Please retype, character for character, the portion of the entries below that runs from the line containing "Image resolution: width=644" to the last line.

Collected data entries:
========================

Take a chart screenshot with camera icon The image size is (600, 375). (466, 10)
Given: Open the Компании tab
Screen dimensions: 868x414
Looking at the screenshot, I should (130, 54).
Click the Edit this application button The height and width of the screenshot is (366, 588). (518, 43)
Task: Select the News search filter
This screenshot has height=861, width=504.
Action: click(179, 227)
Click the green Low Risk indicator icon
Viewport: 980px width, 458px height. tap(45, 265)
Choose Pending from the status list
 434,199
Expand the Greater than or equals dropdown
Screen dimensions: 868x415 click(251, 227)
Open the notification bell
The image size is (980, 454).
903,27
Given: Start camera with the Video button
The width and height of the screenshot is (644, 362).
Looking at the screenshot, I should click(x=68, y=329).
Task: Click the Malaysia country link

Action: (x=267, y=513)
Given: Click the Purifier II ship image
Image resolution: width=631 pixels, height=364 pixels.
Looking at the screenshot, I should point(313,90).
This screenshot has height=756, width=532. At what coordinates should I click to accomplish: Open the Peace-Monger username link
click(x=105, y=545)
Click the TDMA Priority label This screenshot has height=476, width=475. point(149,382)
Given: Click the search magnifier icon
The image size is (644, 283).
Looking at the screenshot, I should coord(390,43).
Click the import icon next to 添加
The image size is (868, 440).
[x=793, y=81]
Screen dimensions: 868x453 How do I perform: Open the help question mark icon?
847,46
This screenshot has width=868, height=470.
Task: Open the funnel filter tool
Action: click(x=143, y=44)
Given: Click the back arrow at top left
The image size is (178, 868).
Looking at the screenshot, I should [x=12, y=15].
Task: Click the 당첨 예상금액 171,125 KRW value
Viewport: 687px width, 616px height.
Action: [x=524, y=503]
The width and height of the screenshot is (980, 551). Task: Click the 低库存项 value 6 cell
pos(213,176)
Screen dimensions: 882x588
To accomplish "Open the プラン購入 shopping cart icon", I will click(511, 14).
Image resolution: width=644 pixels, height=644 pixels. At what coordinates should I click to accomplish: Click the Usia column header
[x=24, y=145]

========================

The completed task
Image resolution: width=644 pixels, height=644 pixels. At what coordinates should I click to accomplish: Click the Usia column header
[x=24, y=145]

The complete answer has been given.